There are the obvious things which you might consider, such as not eating after the evening meal, being careful with taking in processed sugars and eating more fruits and vegetables. But there are some other strategies related to eating that may help you learn how to lose weight for real. For example, start by dishing up smaller portions. Believe it or not, eating standing up tends to make people gain weight simply because they are usually in a rush, so they eat faster and don’t pay as much attention to what and how much they’re eating.

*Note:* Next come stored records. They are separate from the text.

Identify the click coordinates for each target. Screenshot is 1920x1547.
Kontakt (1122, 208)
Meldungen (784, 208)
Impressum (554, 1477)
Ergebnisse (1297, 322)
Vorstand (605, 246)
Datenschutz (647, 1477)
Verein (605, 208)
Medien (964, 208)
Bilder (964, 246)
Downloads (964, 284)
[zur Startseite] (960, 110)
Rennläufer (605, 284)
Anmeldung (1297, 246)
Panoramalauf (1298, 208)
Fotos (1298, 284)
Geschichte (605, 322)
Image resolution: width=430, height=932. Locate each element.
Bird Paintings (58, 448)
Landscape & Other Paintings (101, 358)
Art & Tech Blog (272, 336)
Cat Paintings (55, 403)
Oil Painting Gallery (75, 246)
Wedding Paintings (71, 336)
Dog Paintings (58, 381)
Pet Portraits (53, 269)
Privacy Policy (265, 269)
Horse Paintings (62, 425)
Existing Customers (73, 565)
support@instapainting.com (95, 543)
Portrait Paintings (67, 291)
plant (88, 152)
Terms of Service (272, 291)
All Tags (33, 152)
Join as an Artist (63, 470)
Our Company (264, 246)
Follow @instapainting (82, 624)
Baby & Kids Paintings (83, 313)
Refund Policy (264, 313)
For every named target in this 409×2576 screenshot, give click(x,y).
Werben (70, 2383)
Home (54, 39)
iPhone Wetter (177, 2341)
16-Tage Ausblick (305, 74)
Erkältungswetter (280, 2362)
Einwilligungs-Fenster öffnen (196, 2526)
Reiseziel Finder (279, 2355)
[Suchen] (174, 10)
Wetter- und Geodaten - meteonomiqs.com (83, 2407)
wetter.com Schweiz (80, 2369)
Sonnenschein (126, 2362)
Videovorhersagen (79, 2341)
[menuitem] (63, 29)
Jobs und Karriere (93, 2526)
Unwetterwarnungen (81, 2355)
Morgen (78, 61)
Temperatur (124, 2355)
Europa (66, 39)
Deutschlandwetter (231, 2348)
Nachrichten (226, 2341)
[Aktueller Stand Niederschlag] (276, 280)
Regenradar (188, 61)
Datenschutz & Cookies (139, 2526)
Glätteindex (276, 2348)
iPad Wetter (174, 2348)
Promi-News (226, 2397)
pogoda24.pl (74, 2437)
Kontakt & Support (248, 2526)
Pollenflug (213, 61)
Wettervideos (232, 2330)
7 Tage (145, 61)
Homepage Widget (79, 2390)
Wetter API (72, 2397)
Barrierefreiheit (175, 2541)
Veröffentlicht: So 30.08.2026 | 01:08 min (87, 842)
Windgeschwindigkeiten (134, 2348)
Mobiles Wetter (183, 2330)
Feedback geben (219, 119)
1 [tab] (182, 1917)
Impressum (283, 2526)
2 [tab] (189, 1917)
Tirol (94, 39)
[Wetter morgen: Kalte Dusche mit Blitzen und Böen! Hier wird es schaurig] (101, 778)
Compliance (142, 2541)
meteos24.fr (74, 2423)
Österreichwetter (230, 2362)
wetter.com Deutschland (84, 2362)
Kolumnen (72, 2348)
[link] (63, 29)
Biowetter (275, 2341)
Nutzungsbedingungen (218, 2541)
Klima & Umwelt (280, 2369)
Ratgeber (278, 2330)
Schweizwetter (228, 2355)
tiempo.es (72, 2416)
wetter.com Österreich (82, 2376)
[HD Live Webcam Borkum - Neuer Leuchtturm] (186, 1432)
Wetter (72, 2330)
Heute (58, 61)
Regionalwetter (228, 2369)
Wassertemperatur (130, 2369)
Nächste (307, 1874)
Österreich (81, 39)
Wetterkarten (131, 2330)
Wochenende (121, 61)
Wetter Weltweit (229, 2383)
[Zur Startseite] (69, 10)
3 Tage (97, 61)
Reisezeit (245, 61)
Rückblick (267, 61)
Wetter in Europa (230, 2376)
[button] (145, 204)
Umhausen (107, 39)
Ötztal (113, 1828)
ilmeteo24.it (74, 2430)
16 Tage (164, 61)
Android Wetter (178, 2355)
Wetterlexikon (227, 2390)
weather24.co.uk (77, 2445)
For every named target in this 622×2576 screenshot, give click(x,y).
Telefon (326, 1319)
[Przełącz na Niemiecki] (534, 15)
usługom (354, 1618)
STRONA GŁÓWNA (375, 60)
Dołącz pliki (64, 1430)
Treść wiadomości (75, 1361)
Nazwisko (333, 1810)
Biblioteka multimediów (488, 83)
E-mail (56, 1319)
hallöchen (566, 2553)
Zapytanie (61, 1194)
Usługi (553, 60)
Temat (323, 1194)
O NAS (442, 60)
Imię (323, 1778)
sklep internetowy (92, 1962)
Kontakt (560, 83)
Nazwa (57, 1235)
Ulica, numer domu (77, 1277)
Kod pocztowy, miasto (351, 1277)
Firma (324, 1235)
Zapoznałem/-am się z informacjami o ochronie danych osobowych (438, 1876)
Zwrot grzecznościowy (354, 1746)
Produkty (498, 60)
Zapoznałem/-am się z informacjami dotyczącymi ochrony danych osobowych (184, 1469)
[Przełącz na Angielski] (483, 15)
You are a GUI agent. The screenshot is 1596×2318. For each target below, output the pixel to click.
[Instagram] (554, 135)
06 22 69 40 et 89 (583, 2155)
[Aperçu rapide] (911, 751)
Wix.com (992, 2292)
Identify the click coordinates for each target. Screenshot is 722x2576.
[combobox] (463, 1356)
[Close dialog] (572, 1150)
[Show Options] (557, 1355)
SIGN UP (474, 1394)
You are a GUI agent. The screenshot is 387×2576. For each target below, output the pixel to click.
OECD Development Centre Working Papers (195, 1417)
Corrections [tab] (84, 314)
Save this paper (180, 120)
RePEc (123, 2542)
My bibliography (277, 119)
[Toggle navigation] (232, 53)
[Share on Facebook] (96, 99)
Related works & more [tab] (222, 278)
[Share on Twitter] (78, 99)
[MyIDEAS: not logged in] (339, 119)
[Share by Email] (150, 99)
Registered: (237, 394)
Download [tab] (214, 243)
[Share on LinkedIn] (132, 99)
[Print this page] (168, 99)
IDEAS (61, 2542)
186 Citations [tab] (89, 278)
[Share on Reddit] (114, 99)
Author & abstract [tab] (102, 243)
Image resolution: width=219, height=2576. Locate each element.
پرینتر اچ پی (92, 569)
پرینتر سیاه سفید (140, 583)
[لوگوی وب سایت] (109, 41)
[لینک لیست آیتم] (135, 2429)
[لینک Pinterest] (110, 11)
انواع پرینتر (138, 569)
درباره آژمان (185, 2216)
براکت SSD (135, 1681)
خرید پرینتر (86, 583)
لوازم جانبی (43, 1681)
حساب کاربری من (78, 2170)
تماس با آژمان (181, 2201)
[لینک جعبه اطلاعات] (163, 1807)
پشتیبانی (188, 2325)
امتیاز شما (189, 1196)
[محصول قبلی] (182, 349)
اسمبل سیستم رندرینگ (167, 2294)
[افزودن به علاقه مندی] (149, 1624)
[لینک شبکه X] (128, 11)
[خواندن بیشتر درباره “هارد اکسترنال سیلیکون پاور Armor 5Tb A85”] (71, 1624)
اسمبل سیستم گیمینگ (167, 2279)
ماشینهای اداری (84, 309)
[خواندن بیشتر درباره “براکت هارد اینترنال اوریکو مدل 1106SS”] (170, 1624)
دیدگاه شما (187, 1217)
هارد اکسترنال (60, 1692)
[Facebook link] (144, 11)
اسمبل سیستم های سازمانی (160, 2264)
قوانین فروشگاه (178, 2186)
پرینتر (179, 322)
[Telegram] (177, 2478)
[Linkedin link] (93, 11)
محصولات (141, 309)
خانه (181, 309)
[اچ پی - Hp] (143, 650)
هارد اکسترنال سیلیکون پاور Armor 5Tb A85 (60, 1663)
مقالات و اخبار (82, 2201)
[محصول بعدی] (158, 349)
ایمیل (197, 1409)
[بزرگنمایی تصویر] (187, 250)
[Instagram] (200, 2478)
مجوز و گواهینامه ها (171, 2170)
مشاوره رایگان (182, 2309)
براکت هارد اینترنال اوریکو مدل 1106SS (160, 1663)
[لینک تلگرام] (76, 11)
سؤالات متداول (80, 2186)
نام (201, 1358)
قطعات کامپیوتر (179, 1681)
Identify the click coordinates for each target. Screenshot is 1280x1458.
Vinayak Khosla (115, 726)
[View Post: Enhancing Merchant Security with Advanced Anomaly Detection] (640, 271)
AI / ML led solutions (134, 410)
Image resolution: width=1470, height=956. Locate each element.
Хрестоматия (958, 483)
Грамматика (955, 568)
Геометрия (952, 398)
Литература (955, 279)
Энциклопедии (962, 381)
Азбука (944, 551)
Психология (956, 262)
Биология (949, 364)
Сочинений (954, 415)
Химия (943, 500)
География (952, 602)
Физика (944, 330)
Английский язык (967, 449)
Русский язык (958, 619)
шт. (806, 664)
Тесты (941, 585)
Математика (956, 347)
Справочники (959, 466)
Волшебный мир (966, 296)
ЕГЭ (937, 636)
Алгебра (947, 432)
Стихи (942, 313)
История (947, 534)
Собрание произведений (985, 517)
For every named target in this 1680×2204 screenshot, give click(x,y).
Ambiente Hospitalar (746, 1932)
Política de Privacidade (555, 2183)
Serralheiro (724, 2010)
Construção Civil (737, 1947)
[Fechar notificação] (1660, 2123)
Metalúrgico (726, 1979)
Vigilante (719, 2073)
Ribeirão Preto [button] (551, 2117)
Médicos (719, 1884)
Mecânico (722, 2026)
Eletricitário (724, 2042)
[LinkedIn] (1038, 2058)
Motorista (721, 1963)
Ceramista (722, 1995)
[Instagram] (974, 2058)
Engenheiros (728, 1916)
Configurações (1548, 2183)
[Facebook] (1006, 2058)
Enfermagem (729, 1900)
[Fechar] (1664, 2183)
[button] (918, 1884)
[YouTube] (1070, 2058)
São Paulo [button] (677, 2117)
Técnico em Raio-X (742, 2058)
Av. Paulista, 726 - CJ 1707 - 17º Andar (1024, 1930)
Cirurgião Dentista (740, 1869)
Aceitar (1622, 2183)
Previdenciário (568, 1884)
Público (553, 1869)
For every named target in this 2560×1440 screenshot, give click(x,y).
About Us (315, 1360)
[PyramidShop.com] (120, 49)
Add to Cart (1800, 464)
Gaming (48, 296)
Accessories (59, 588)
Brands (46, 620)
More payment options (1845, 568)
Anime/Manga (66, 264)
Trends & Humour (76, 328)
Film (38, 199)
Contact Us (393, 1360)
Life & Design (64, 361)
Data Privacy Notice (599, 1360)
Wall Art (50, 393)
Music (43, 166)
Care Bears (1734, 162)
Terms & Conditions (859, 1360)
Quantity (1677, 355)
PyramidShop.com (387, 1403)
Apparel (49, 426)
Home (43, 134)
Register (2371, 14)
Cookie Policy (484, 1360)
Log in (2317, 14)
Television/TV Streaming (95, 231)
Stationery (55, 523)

Sit down and Put the Fork down

It’s been shown that if you eat slower, your stomach-brain connection detects fullness earlier than if you eat quickly. If you eat very rapidly, you can shovel down a lot of food before you feel full. Whereas if you eat slower, you tend to feel full with less food. To help with that strategy, it’s pretty simple. Take a bite with your fork, put it down, chew up your food and swallow it, pick up your fork and start the process all over again. That by itself will slow you down a lot and keep you from eating more than your stomach needs to feel full. Additionally, drinking a full glass of water before eating will occupy some stomach space so that you have less room for food.

Increase the Burn

Increasing your activity will help you burn more calories. Even if it’s as simple as a 20-minute walk, Increasing your burning of calories above your baseline helps. Reducing caloric intake helps. That gets back to our number one bottom line up at the top.

Mind over Matter

There are also mental strategies as well, such as when you’re considering something to eat, ask yourself, is this going to help you lose weight or not. Additionally, some like to do what’s called intermittent fasting, which is essentially not eating food for a certain number of hours per day. Such as only eating for an 8-hour window or a four-hour window and the rest of the time fasting except for water. Initially, this will leave you with a hungry feeling, but eventually, this will pass and once you hit 27 days, it will have become your new habit. During your eating window you can eat what you like, but again, some discipline, can be helpful as well.

Goal Setting

Everyone does better when they have a goal to shoot for. Make those attainable and not too far out of reach nor too grandiose or too big that it becomes discouraging. You can use a targeted BMI as a goal. Or, for example, you might aim to lose 10% of your body weight or perhaps 10 pounds. Once you’ve achieved that, you can set another goal depending on how much you would like to lose or need to lose for good health.

Don’t Do This Alone

If you can do this with a partner, it’ll make it a lot easier, and you can mutually encourage each other along your way. What’s stopping you from taking the first step on your way to a healthier you?